> **Your objective**
Each line from the one with "Image resolution: width=757" through the last line below must be written out exactly. Do not copy pictures.

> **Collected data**
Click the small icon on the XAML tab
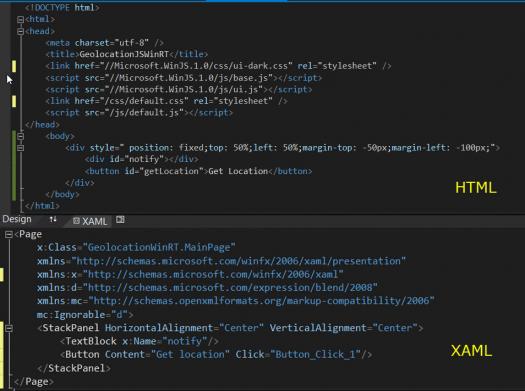Viewport: 525px width, 391px height. point(76,221)
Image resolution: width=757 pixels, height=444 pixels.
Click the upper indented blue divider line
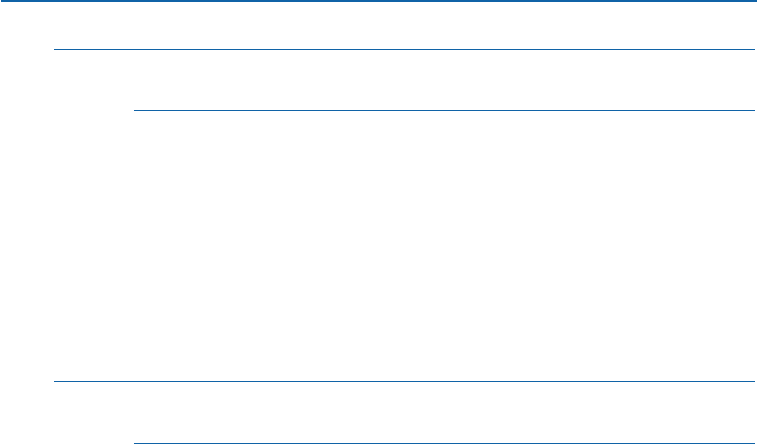(x=443, y=110)
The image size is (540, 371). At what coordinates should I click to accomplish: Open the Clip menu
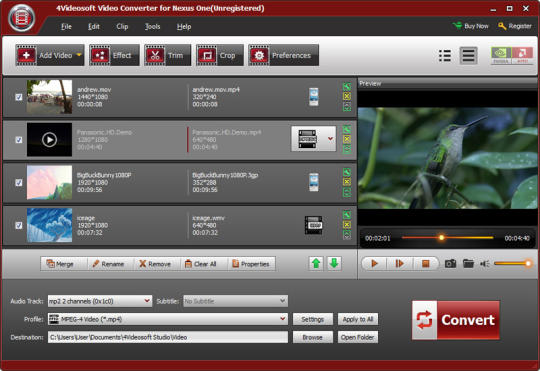(x=122, y=27)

> **Answer to this task**
Image resolution: width=757 pixels, height=444 pixels.
Click the upper indented blue divider line
(x=443, y=110)
The image size is (540, 371). At what coordinates should I click to accomplish: Open the Clip menu
(x=122, y=27)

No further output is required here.